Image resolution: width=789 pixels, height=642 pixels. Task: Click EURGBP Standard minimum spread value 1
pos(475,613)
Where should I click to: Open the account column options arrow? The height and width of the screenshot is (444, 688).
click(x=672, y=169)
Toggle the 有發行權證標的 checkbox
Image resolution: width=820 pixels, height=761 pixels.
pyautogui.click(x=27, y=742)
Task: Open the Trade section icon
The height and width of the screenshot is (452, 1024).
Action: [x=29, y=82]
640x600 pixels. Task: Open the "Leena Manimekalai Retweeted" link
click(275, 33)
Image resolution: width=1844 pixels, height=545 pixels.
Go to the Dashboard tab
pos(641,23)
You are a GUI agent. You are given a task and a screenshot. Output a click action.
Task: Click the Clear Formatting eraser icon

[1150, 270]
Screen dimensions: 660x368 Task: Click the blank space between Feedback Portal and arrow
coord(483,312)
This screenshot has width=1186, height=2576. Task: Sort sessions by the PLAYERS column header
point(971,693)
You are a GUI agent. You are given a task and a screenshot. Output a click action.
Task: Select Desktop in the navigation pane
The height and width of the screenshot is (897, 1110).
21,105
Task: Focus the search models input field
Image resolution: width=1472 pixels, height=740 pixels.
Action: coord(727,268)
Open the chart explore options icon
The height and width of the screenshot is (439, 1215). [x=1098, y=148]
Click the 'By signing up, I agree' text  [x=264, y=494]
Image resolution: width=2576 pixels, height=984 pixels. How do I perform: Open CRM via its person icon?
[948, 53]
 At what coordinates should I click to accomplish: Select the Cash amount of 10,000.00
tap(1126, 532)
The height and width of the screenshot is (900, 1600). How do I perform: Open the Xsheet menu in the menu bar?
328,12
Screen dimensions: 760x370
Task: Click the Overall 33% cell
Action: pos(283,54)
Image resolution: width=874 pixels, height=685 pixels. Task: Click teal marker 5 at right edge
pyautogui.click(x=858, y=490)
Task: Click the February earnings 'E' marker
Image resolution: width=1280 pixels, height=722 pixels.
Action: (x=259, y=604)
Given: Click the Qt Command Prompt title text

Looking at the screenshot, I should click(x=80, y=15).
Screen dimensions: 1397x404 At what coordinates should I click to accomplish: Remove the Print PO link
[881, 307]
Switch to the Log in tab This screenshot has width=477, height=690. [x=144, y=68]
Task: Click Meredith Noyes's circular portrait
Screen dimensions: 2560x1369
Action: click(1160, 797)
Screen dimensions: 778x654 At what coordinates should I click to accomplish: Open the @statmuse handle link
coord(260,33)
######
Exercise goal
Starting at the line that contains "Image resolution: width=874" and running through the end of the records, rewrite those lines with "Print PO" renamed to "Print Invoice" and nothing else altered.

Answer to this task
Image resolution: width=874 pixels, height=685 pixels. Task: Click teal marker 5 at right edge
pyautogui.click(x=858, y=490)
Task: Click the February earnings 'E' marker
Image resolution: width=1280 pixels, height=722 pixels.
Action: (x=259, y=604)
Given: Click the Qt Command Prompt title text

Looking at the screenshot, I should click(x=80, y=15).
Screen dimensions: 1397x404 At what coordinates should I click to accomplish: Remove the Print Invoice link
[881, 307]
Switch to the Log in tab This screenshot has width=477, height=690. [x=144, y=68]
Task: Click Meredith Noyes's circular portrait
Screen dimensions: 2560x1369
Action: click(1160, 797)
Screen dimensions: 778x654 At what coordinates should I click to accomplish: Open the @statmuse handle link
coord(260,33)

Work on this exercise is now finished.